[WHAT YOU ARE ASKED TO DO] Below are the records; copy each line in them that holds the word "size".

[SOURCE RECORDS]
Segment Open
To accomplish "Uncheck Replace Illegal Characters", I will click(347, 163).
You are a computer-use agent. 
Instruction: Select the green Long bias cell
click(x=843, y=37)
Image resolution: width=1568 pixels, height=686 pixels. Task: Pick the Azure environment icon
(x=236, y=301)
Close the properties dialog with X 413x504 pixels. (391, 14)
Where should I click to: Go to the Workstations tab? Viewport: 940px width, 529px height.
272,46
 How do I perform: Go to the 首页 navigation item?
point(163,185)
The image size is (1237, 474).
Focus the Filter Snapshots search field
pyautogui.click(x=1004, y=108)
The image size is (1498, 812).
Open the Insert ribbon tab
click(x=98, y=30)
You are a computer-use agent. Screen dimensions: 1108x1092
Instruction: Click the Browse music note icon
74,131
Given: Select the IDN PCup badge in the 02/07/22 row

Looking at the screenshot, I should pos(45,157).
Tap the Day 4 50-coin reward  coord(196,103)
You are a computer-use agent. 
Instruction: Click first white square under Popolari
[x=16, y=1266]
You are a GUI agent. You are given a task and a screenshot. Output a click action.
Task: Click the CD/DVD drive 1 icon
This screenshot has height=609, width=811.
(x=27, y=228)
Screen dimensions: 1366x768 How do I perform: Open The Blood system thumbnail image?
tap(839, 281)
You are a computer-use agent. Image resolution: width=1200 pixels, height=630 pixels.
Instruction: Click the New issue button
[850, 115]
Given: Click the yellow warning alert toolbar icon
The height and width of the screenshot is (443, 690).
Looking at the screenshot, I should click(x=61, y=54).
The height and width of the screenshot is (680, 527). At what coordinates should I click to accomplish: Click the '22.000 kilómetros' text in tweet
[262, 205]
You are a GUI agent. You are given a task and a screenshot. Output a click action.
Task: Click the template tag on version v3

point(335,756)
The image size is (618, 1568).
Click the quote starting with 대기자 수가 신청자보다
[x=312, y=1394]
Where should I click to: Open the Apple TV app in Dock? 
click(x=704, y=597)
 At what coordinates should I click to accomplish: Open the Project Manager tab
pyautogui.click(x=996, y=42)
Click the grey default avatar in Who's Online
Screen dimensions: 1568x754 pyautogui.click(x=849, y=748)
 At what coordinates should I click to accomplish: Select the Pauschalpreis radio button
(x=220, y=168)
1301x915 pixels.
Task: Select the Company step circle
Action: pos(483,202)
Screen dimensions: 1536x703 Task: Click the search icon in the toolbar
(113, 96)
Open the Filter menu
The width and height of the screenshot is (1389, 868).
Segment Closed
[COMPLETED EXERCISE]
The image size is (1237, 474).
The image size is (1498, 812).
The image size is (618, 1568).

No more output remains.